Wir brauchen jetzt Augenmaß und Nervenstärke. Eine Art Sanktions-Mechanismus, dass alle vier Wochen, wenn sich die Außenminister treffen, ein neues Paket beschlossen wird, ergibt keinen Sinn. Wir haben ein umfassendes Sanktionsregime mit acht Sanktionspaketen. Jetzt müssen wir die strategische Geduld haben, sie auch weiter wirken zu lassen.

Bei der gemeinsamen EU-Politik gegenüber Russland ist Ungarn gerade wieder als Quertreiber aufgefallen. Ungarn hat den Beschluss der EU-Partner für eine EU-Ausbildungsmission für die Ukraine nicht mitgetragen.

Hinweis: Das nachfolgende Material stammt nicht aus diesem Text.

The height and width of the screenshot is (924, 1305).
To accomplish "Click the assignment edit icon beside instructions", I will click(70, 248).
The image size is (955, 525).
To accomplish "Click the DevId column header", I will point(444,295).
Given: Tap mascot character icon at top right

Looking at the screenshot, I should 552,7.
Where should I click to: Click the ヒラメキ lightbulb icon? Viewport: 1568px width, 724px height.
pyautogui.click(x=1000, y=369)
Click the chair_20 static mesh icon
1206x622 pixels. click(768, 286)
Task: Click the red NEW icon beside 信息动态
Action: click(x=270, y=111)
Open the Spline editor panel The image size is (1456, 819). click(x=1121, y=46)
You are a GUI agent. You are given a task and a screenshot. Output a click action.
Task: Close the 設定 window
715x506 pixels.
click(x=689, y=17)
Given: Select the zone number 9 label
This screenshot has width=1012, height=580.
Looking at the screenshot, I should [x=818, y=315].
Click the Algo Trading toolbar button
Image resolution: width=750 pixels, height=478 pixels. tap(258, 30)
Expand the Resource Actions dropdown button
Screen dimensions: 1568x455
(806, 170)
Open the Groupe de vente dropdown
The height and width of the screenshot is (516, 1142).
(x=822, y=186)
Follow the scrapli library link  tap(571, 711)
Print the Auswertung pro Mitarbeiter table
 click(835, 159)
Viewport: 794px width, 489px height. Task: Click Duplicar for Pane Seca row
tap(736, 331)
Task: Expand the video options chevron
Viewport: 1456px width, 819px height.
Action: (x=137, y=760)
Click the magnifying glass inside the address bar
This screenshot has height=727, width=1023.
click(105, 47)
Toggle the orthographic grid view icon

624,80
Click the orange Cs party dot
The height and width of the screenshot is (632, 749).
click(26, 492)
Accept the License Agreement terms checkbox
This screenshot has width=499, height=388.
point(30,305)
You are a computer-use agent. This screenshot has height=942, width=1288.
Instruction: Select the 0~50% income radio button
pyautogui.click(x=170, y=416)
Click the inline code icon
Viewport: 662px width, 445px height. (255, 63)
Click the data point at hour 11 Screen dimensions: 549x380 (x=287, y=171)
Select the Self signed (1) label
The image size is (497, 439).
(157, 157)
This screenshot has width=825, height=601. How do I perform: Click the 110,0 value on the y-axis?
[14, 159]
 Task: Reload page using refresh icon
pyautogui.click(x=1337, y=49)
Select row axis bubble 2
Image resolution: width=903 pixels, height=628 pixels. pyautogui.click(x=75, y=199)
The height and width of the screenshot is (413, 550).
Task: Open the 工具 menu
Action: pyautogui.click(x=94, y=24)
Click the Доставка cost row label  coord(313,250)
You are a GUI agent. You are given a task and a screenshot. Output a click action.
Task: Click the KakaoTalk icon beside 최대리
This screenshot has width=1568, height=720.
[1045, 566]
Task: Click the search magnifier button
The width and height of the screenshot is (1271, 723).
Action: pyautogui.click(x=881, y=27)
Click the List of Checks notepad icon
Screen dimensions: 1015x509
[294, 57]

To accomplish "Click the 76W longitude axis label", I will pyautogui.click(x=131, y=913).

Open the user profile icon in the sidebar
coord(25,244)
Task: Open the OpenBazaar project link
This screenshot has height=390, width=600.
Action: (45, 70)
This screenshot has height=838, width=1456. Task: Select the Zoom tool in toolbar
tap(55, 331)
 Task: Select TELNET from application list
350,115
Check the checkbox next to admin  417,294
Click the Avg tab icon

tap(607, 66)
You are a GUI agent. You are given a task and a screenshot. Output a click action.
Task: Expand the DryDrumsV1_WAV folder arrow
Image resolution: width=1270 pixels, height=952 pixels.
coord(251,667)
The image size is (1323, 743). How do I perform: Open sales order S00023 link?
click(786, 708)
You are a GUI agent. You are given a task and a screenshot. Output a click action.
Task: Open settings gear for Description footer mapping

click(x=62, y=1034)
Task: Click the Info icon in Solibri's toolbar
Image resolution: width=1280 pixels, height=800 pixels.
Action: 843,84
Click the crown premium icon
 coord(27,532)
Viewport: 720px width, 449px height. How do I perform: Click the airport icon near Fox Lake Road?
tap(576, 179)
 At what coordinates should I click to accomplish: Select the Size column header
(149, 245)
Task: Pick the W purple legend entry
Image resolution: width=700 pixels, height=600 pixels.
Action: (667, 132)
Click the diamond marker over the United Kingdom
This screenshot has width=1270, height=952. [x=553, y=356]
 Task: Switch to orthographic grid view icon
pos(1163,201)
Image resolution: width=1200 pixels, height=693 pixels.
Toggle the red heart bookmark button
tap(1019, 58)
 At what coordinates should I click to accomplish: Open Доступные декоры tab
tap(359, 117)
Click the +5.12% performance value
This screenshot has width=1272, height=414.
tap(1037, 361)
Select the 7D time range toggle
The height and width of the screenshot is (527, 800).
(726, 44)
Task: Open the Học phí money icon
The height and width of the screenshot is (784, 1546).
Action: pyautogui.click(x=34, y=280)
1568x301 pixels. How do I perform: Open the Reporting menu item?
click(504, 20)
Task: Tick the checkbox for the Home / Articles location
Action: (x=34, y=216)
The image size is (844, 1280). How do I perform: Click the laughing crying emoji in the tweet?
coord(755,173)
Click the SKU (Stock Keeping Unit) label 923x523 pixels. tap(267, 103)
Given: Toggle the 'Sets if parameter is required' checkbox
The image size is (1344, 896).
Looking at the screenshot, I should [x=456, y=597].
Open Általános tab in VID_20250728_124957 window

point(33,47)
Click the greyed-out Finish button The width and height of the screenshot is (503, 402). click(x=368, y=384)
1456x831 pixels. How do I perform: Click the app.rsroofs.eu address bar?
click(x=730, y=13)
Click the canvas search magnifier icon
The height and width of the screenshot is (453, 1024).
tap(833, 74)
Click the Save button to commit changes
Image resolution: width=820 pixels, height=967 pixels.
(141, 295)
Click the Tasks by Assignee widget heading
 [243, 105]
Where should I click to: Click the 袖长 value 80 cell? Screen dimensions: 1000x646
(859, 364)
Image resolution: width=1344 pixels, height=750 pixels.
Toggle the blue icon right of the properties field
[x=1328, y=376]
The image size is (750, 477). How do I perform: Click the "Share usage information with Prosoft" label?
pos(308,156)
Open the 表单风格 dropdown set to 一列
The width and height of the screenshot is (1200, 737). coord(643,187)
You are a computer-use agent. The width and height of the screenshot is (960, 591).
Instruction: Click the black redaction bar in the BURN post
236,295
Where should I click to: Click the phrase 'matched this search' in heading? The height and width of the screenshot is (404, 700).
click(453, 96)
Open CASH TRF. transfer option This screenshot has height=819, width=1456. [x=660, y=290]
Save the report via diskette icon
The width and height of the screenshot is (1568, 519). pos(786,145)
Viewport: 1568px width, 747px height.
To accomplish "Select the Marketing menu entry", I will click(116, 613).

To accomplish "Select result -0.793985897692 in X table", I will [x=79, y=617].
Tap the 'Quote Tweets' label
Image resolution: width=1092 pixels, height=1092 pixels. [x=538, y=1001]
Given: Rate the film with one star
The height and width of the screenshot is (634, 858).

Das ist insofern erstaunlich, als auch neutrale Staaten wie Österreich, Irland und Malta dieser Ausbildungsmission zugestimmt haben. Ich würde es aber auch nicht überbewerten. Aber etwas anderes finde ich bedenklich: In Ungarn sollen nationale Konsultationen über die Sinnhaftigkeit der EU-Sanktionen gegen Russland abgehalten werden.

Diese Pläne halte ich für verstörend. Wenn die Frage im Sinne des ungarischen Regierungschefs Viktor Orbán stark tendenziös gestellt wird, halte ich das für eine unnötige Stimmungsmache in einer für uns alle bereits sehr angespannten Situation.